Let's be clear. This will push people into homelessness. This will force families to foodbanks. This will see people in cold houses over the winter. People will be pushed deeper into poverty, with all of the implications that has for people's health and well-being. It is shameful. And nobody in this place should be resting on their laurels. In Wales, more than 200,000 children live in poverty, around 30 per cent of our children here, a higher proportion than anywhere else in the UK. In the year to March 2021, more than 54,000 children received food parcels. That's one food parcel every 10 minutes for a whole year.

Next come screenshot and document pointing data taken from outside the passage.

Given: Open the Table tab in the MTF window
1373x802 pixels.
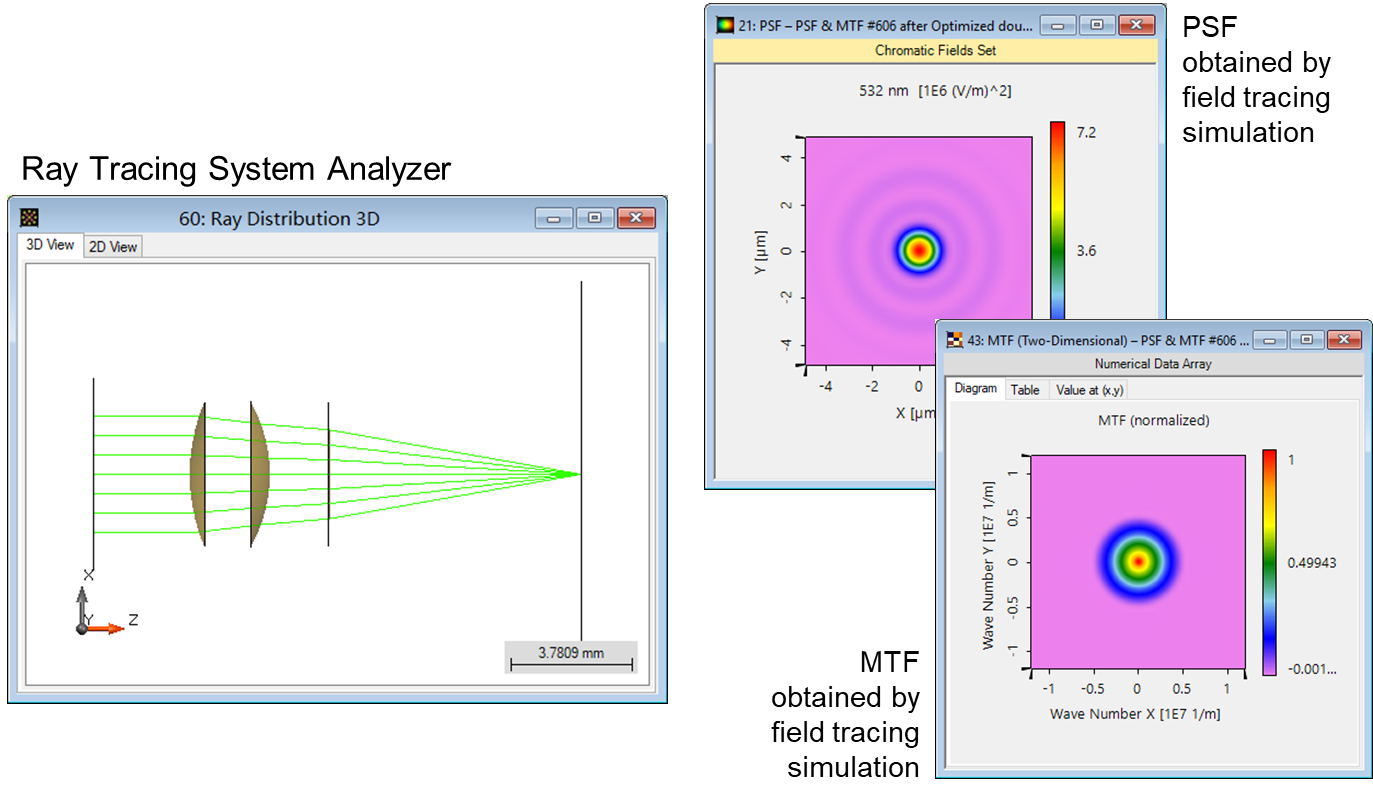Looking at the screenshot, I should point(1025,389).
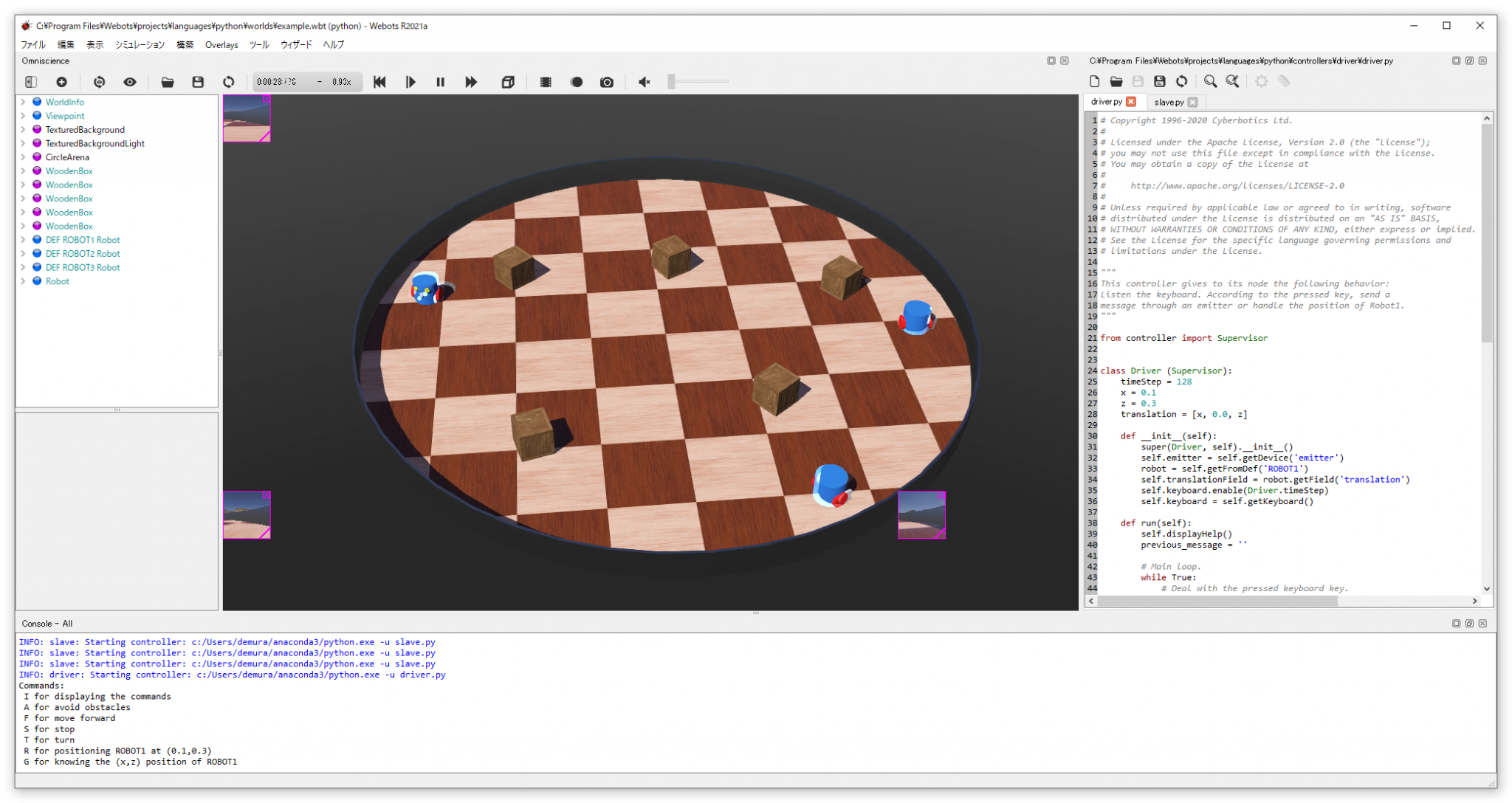Take a screenshot with the camera icon
This screenshot has width=1512, height=803.
(x=607, y=82)
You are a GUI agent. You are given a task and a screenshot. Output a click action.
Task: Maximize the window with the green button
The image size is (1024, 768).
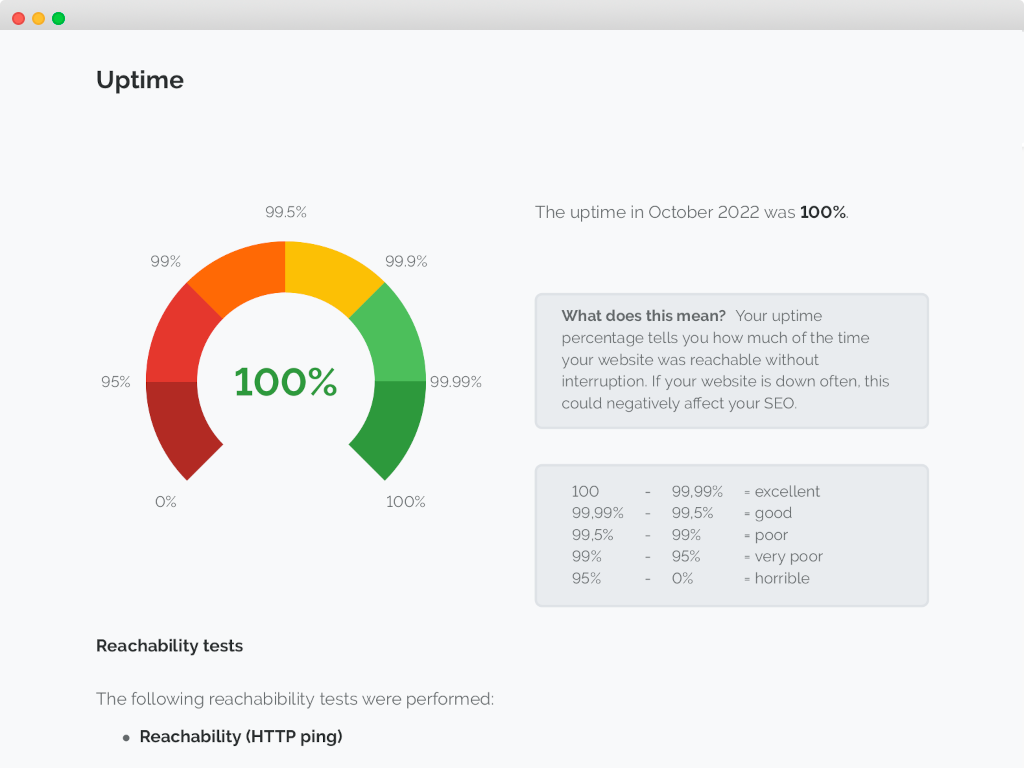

I cannot support the Conservative amendments. They fail yet again to recognise that the £20 uplift only scratches the surface of what an adequate social security system should offer our citizens. Not only that, but their amendments also fail to recognise the role that the UK Government welfare reform, particularly cuts since 2017, have played in driving child poverty. And whilst I recognise the work of the Welsh Government, families cannot survive on a steady-as-she-goes approach from Cathays Park. It's a haunting reality of modern Wales that so many children are robbed of their childhood, their freedom and their hope for the future. We must go further and faster.
I'll finish on this. We don't just need a compassionate welfare system that treats people with dignity; we need a whole rewrite of a social security system that enables people to thrive, not barely survive. So, I'll finish on this: the Government has one opportunity to get a pilot of universal basic income right. The evidence around the benefits of providing—[Interruption.]